*SOURCE MATERIAL*:
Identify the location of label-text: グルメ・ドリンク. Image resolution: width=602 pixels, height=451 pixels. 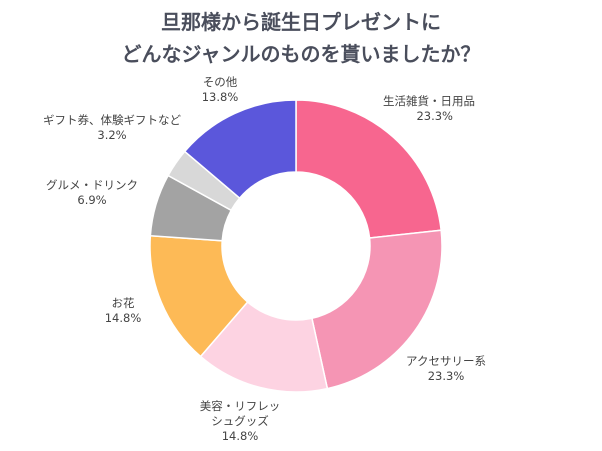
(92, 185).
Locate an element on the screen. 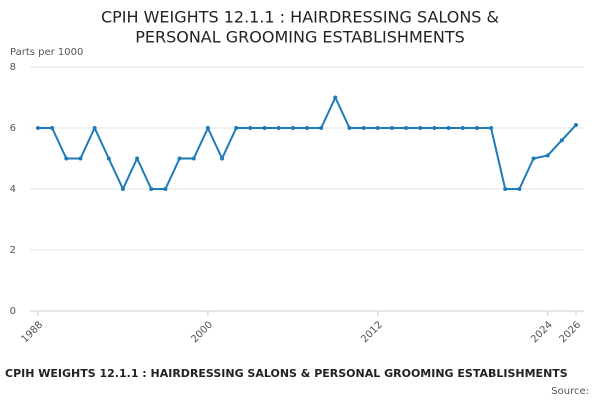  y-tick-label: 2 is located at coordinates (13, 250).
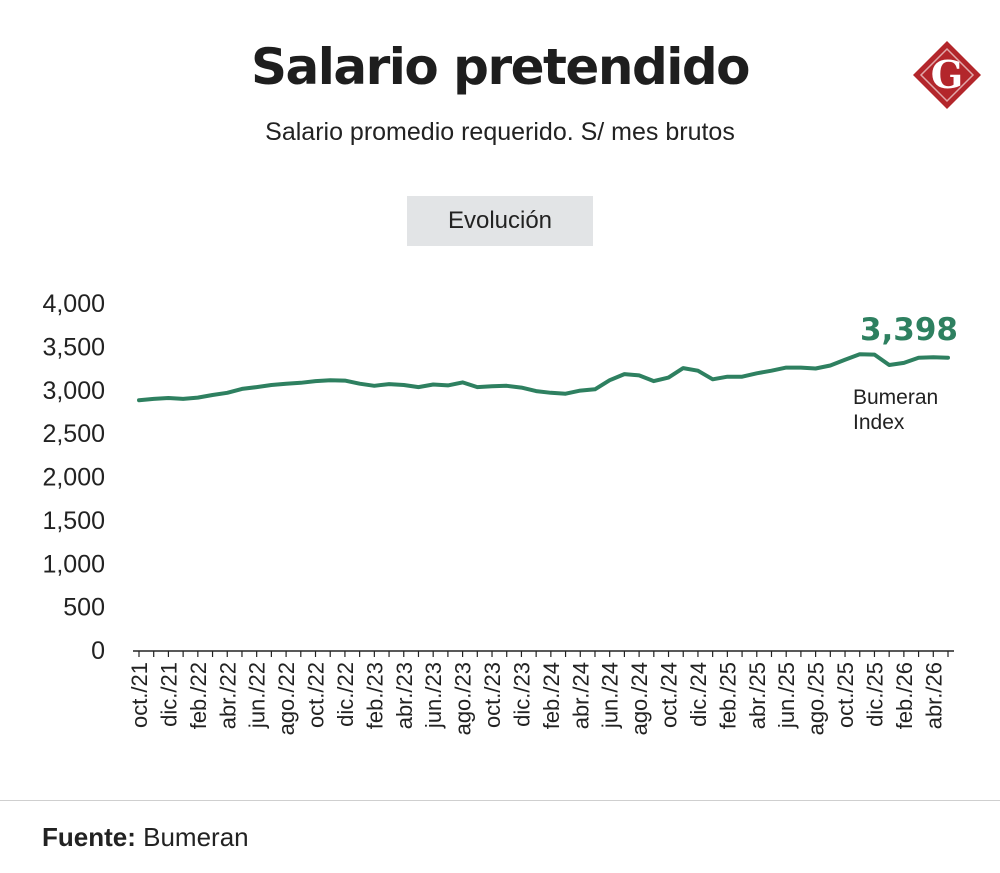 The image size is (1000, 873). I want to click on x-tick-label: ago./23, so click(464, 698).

==

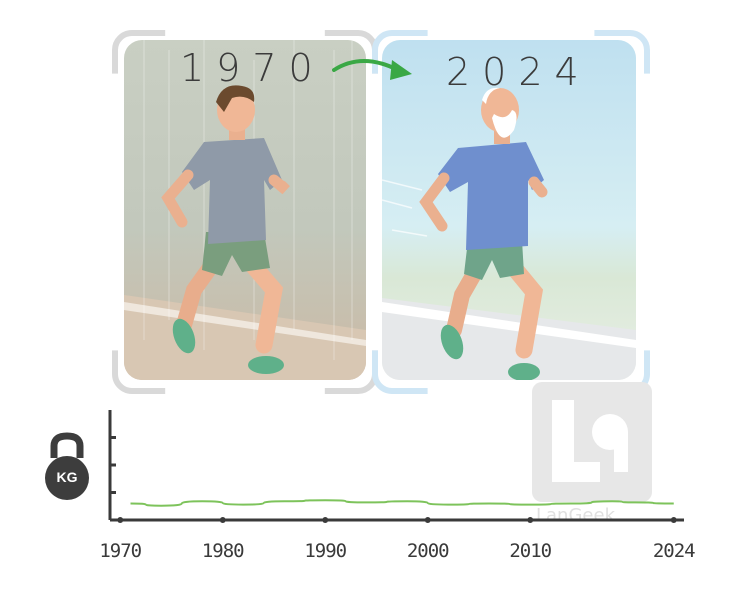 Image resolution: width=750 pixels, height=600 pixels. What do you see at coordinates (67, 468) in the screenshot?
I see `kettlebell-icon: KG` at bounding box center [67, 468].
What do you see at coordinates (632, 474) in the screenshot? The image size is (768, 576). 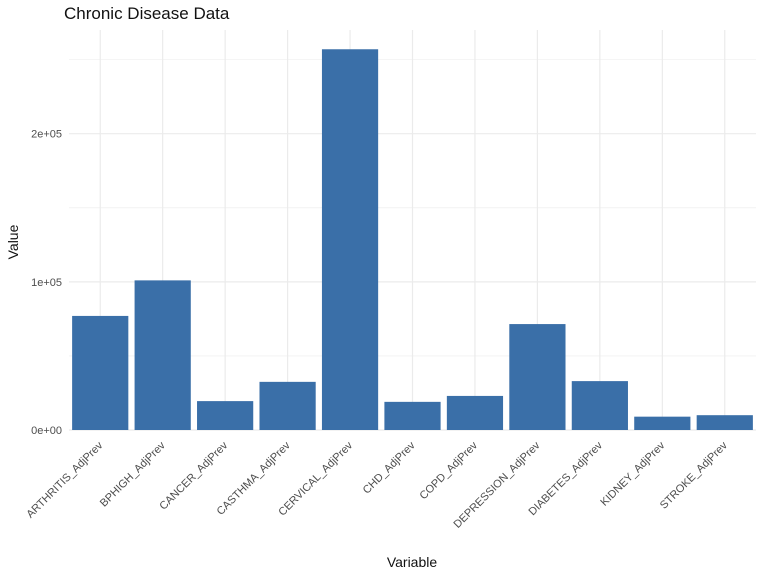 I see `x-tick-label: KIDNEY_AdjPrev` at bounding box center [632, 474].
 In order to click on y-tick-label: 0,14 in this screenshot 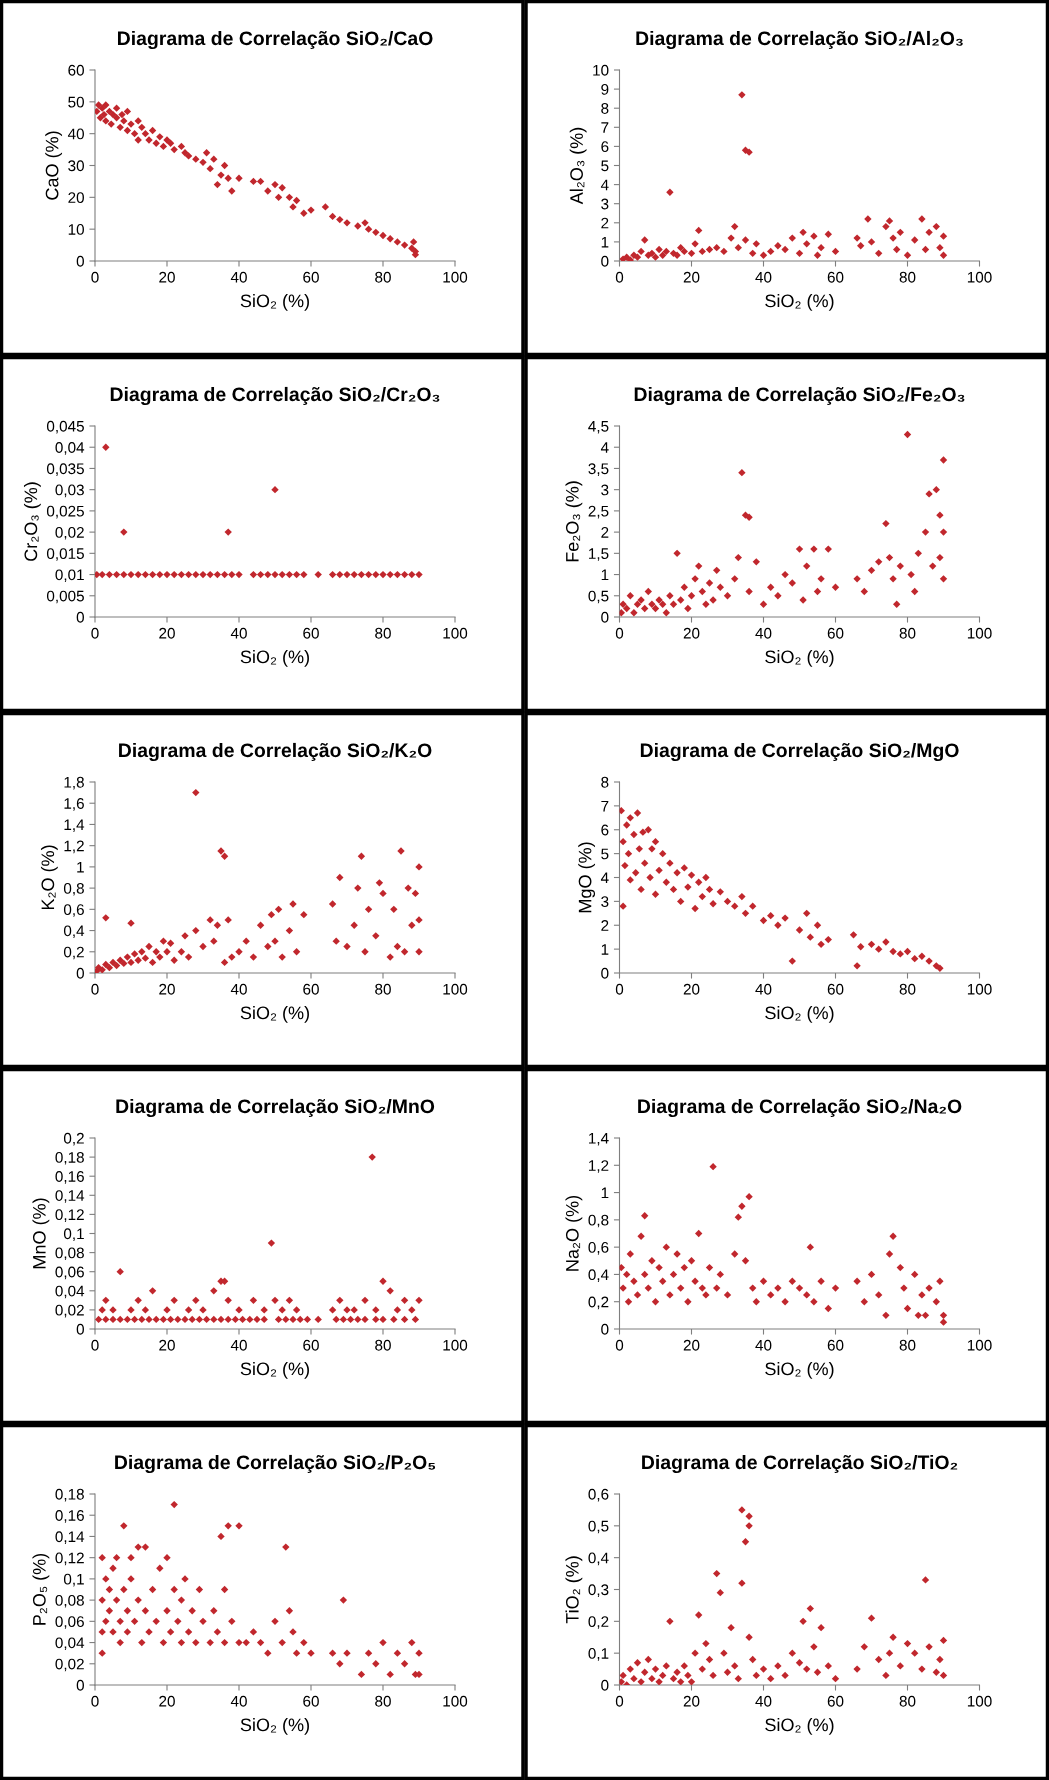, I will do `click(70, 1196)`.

...

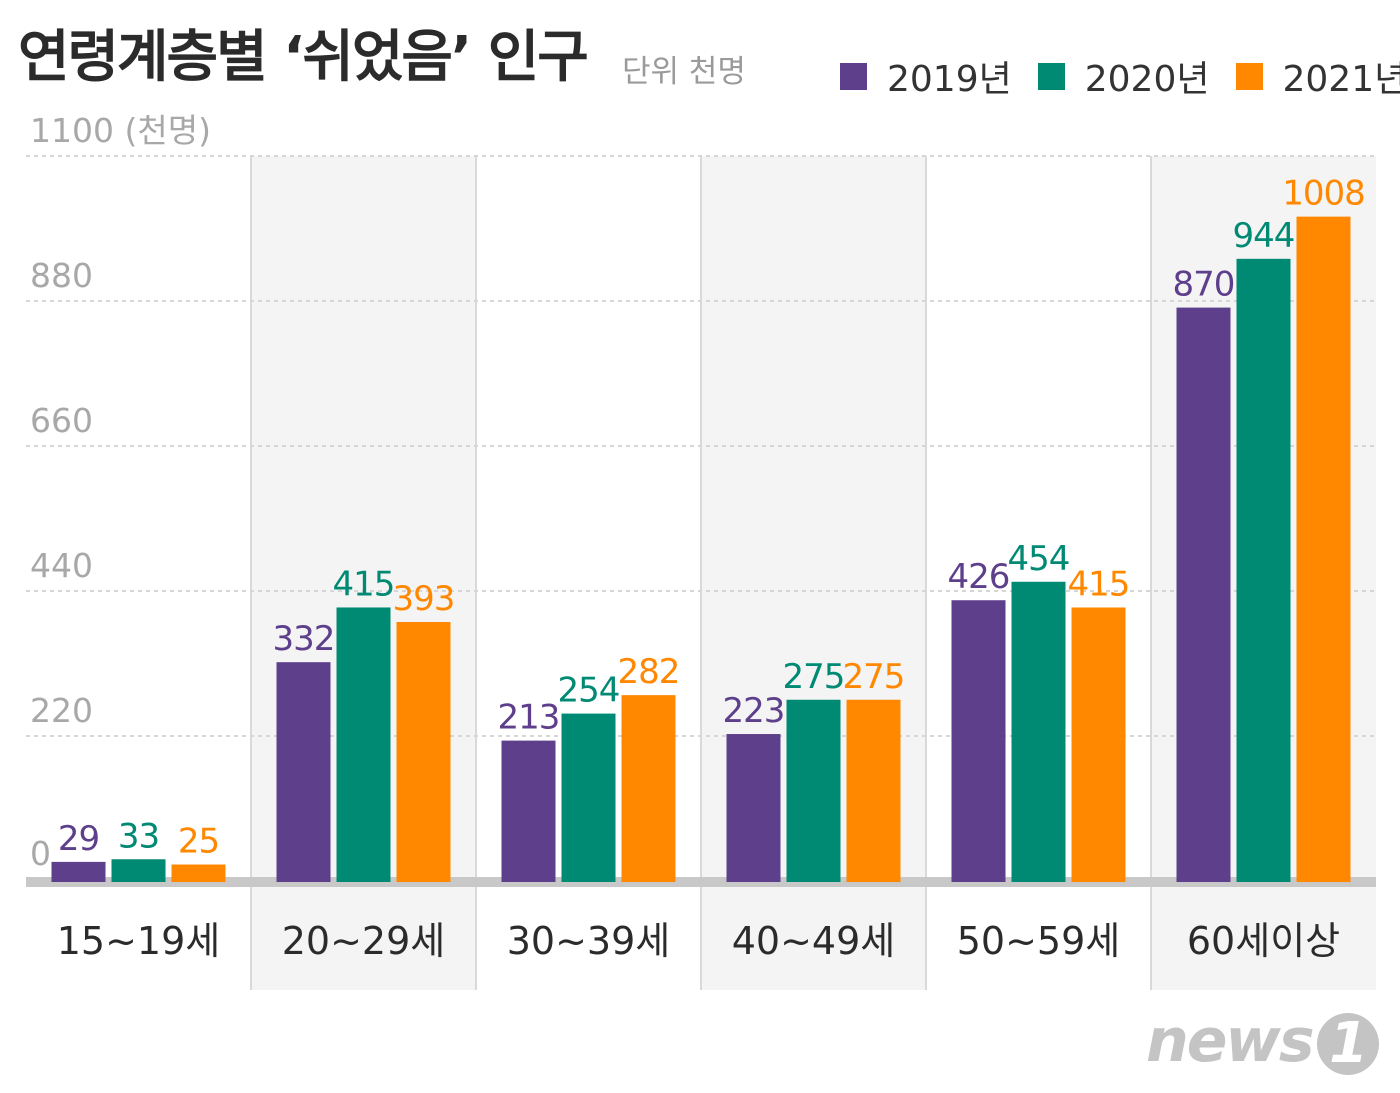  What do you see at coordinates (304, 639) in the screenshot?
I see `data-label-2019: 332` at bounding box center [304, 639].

*AIM OF THE TASK*:
Rewrite the rows from the line containing "What do you see at coordinates (304, 639)" through the line containing "center [304, 639]." as a numbered list, skipping blank lines and leaving out the pictures.

*RESPONSE TO THIS EXERCISE*:
1.   What do you see at coordinates (304, 639) in the screenshot?
2. I see `data-label-2019: 332` at bounding box center [304, 639].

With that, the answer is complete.